P(t+1)=(rP(t))/(1+P(t)/M) this equation represents the model.

a) Suppose P(0)=2500,r=2.1,M=3000. Calculate P(1) and P(2)

b) Find the positive equilibrium population size E for the law above(with arbitrary values for r and M).

c) What is the equilibrium population size E for the case r=2.1 and M=3000?

d) Is the equilibrium found in part b stable or not?

e) What is the breeding population for the maximal sustainable harvest?

f) What is the maximal sustainable harvest?

Answer
Questioner: Austin
Country: Iowa, United States
Category: Calculus
Private: No
Subject: Calculus (Difference Equations)
Question: My calculus professor is kind of in his old world

>> you mean he's from Poland?

and just creates problems out of the blue. If you could help me at all with this problem it would be greatly appreciated. I have attempted to start on it, but I got stuck on part a
and have no clue how to even go about differentiating this problem.

P(t+1)=(rP(t))/(1+P(t)/M) this equation represents the model.

a) Suppose P(0)=2500,r=2.1,M=3000. Calculate P(1) and P(2)

b) Find the positive equilibrium population size E for the law above(with arbitrary values for r and M).

c) What is the equilibrium population size E for the case r=2.1 and M=3000?

d) Is the equilibrium found in part b stable or not?

e) What is the breeding population for the maximal sustainable harvest?

f) What is the maximal sustainable harvest?
.................................
If
         r P(t)
P(t+1)=  ---------------
         1 + P(t) / M

and you have r = 2.1, M = 1000, then

         2.1 P(t)
P(t+1)=  ---------------
         1 + P(t) / 3000
..........................................
         2.1 P(0)
P(1)=  ------------------
         1 + P(0) / 3000

         2.1(2500)
P(1)=  ---------------
         1 + 2500 / 3000

         2.1(2500)
P(1)=  ---------------
         1 + 5 / 6

         2.1(2500)
P(1)=  --------------
         11 / 6

Now I think you can use Excel for the calculations.  When you do, you will see these P(t) values:
t        P(t)
-----------------
0   2500
1   2863.636364
2   3076.744186
3   3189.78186
4   3246.580602
5   3274.344653
6   3287.733214
7   3294.147278
8   3297.210398
9   3298.67103
10   3299.367023
11   3299.698552
12   3299.856447
13   3299.93164

Aha!

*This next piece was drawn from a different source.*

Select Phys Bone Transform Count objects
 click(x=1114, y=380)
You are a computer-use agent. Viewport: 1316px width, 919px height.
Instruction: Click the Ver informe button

They seem to converge to 3300, don't they?  That suggests making this assumption:

For large enough values of t, P(t+1) = P(t).  And we think it will come out to 3300.

Write:

         2.1 P(t)
P(t)=  -----------------   << P(t) equals P(t+1)  
       1 + P(t) / 3000

Do some algebra:

         2.1 P(t)        << Times 3000
P(t)=  -----------------
       1 + P(t) / 3000    << Times 3000

        6300 P(t)     
P(t)=  -----------------
       3000 + P(t)

Cross-multiply:

P(3000 + P) = 6300 P

P^2 + 3000P - 6300P = 0

P^2  - 3300P = 0

and P = 3300 is an obvious solution to that.

As to your other questions, like 'maximal sustainable harvest', I am not from Iowa, so I have no idea what that is.  That's up to you.